The researchers say that detecting signature volatile compounds emitted by microbes will enable doctors to make faster and more informed diagnoses and reduce the overuse of broad-spectrum antibiotics for common illnesses such as urinary tract infections.
Existing culture-based diagnostic tests often take days or even weeks—an unacceptable delay for patients that encourages doctors to prescribe treatment without knowing details of the specific pathogen responsible. This lack of rapid diagnostic methods is a key limitation driving the misuse of antibiotics. In 2023, the World Health Organization launched the Antimicrobial Resistance Diagnostic Initiative and called on researchers to develop new technologies to enhance infection-testing capabilities.

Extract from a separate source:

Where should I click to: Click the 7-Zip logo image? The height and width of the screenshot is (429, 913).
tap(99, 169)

Andreas Güntner, an engineer at Swiss Federal Institute of Technology (ETH), Zurich, is part of the group sniffing out a solution. “Historically, we know already that different bacteria had, even by nose, recognizable and very distinct smells,” Güntner says. These signature scents—from the “sweet, grape-like” fragrance of Pseudomonas aeruginosa to the putrid stench of Clostridium infections—arise from volatile intermediates produced by the pathogen’s metabolism, he says. For example, Clostridium’s foul odor is largely caused by butyric acid and other fermentation products.

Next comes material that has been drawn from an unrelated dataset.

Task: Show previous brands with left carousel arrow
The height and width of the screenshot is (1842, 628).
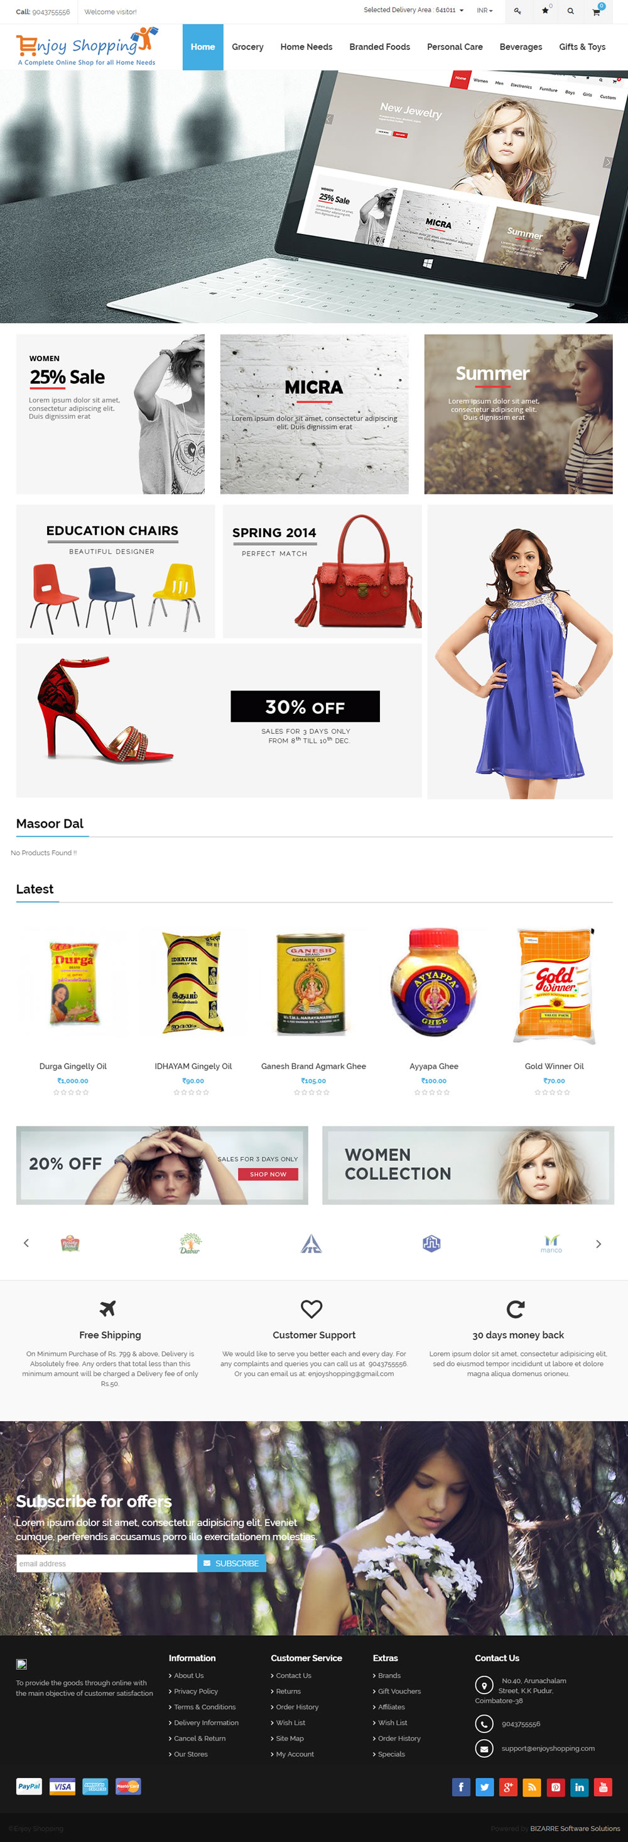Action: coord(26,1243)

Particular combinations and concentrations of these volatile organic compounds (VOCs) are therefore characteristic of biosynthetic processes and provide a fingerprint of not just the species but the strain of bacteria. “These metabolic pathways are genetically determined, and on a genetic basis is also where you determine antimicrobial resistance,” Güntner says. “What we need is to identify the metabolic signatures that are expected to be diagnostic at the strain level.”
But the magnitude of the challenge should not be underestimated. The gaseous headspace of biological samples such as urine and blood contains a hugely complex mixture of compounds, only a small subset of which provide meaningful information. Machine learning will thus play a crucial part in the development and operation of this technology, both to identify promising biomarkers and to inform the design of appropriate sensor systems, according to Güntner and his colleagues.

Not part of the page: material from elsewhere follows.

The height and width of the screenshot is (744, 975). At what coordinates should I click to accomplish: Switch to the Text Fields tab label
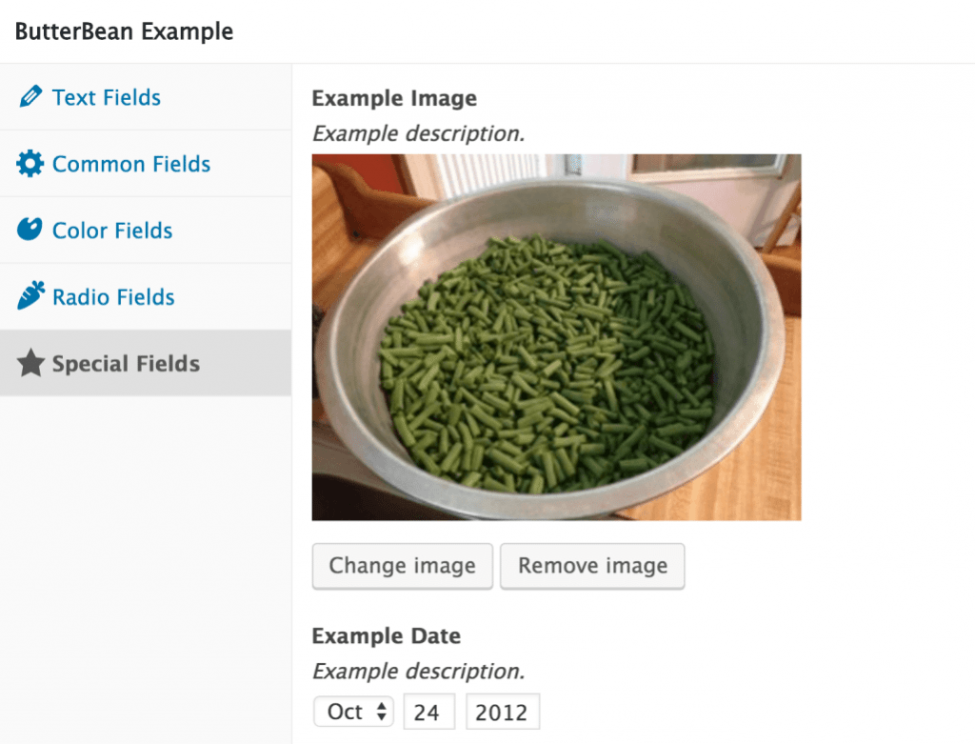click(107, 97)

“It is very interesting,” José Belizário, a microbiologist at the University of São Paulo, says in an email to C&EN. “The development of sensors for reliable and repeatable VOC detection would help to expand the volatilomic signatures of different strains [and] large-scale machine learning models could offer a powerful strategy to predict biological targets and their downstream effects.”
Although the proposal is still many years from becoming a standardized test, Güntner is optimistic; the team has already established a proof-of-concept system. “We have identified discriminatory compounds for Escherichia coli [indoles], and we have sensors capable of actually detecting some of these biomarkers,” he says. “The challenge for the upcoming 5-10 years is to really develop [this approach] to cover a significant amount of relevant bacterial types.”